__What to do__.
Transcribe all records exactly; omit pictures.

*** Opening of Material provided ***

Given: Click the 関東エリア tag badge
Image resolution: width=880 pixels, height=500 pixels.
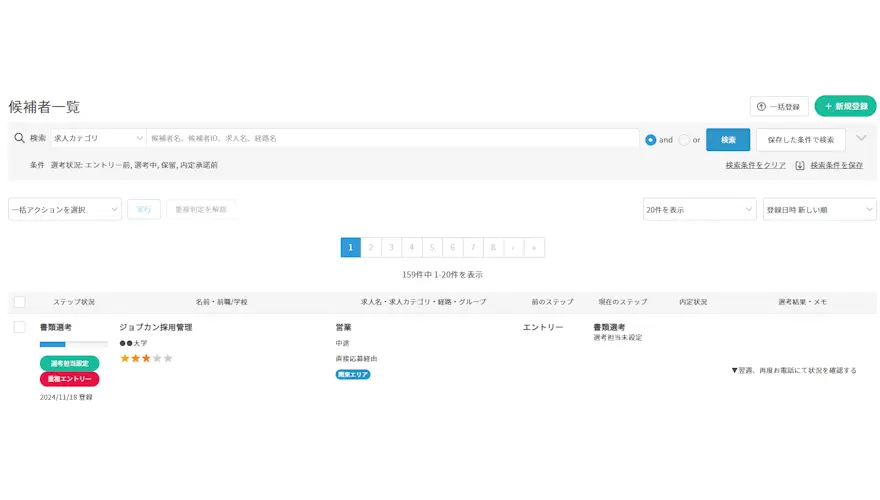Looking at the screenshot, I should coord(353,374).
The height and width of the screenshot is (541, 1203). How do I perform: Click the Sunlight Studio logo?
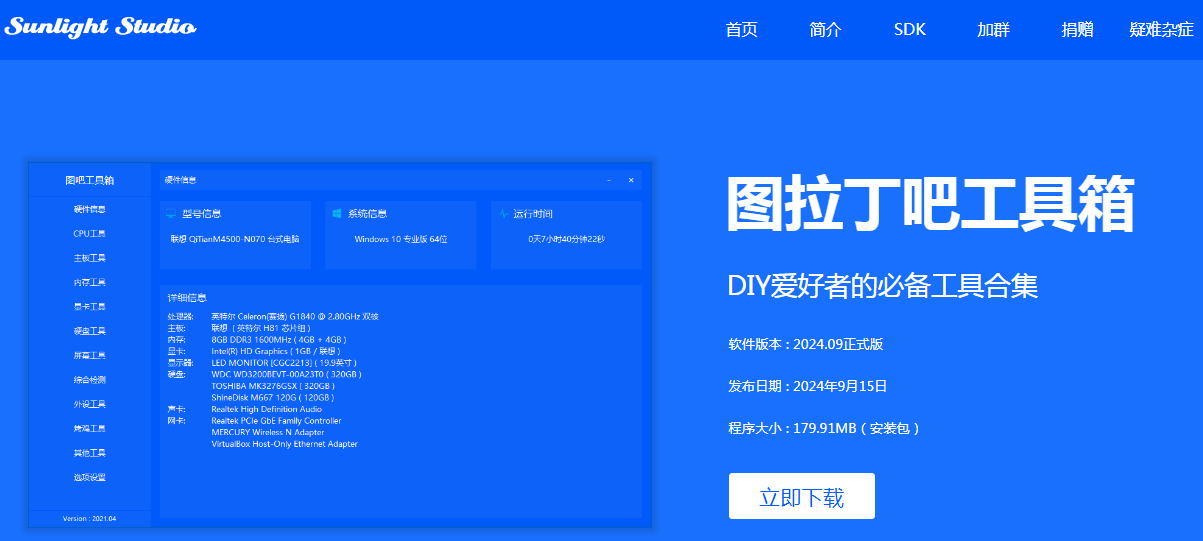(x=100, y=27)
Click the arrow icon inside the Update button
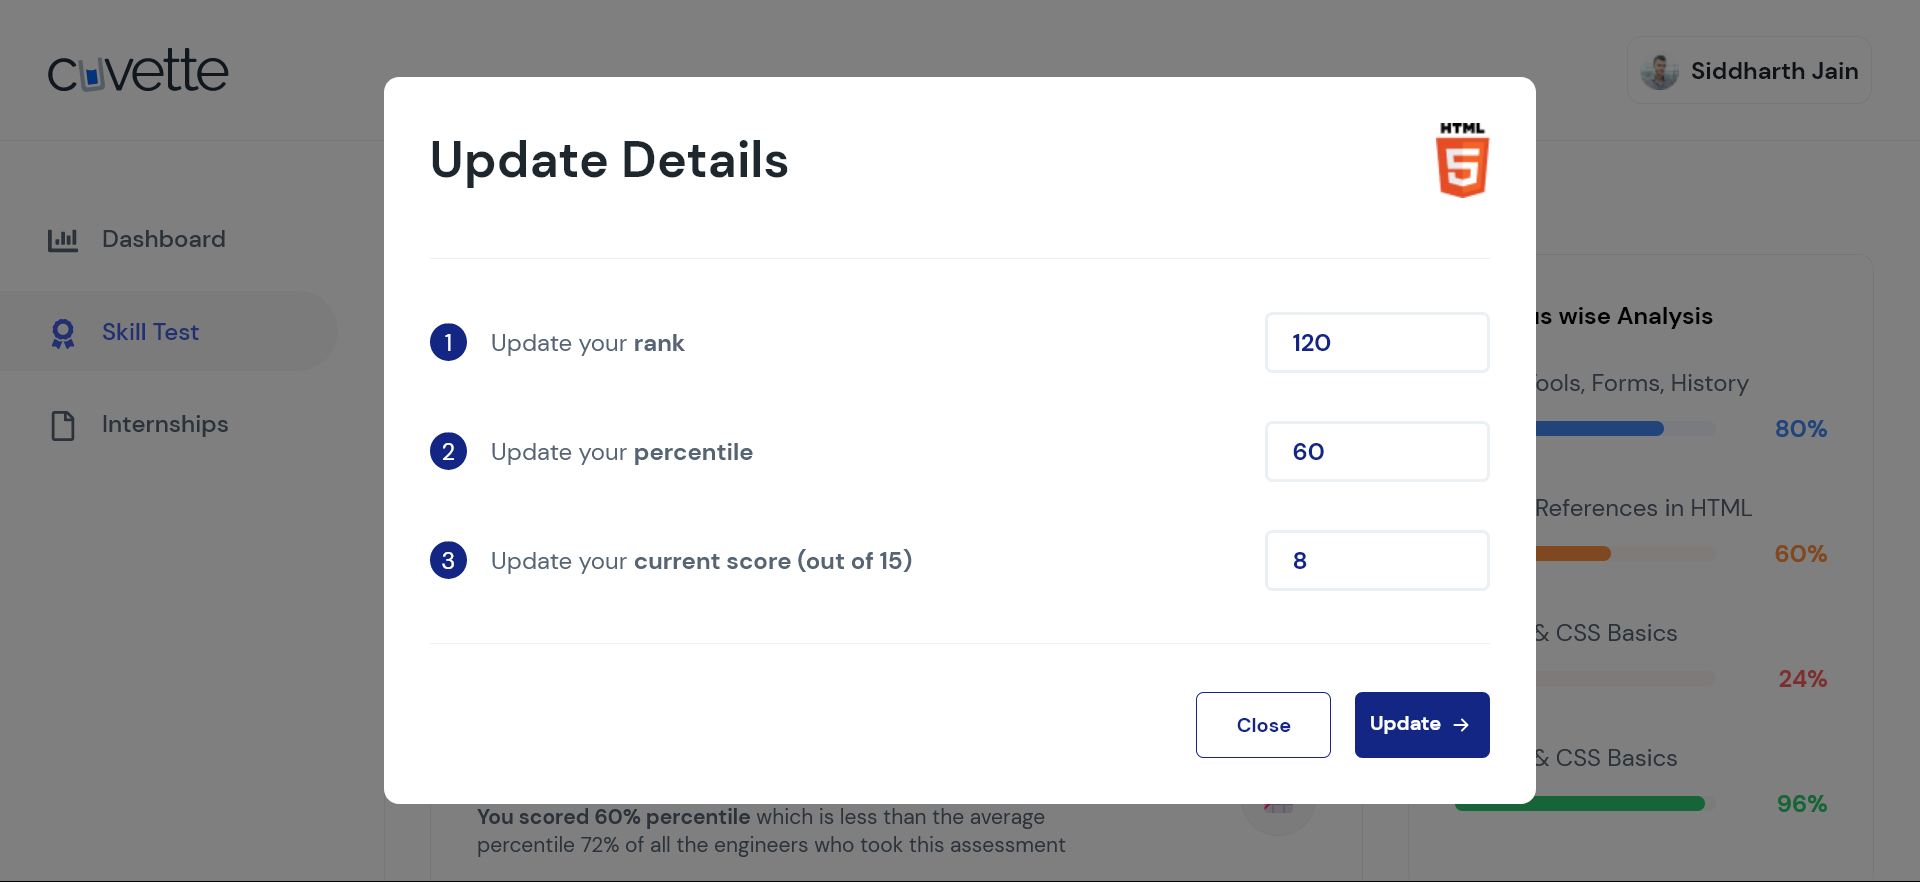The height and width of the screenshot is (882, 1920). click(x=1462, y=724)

*** Close of Material provided ***

__Exercise output__.
Given: Click the 関東エリア tag badge
Image resolution: width=880 pixels, height=500 pixels.
Looking at the screenshot, I should coord(353,374).
The height and width of the screenshot is (541, 1203). How do I perform: Click the Sunlight Studio logo?
(x=100, y=27)
Click the arrow icon inside the Update button
The height and width of the screenshot is (882, 1920). click(x=1462, y=724)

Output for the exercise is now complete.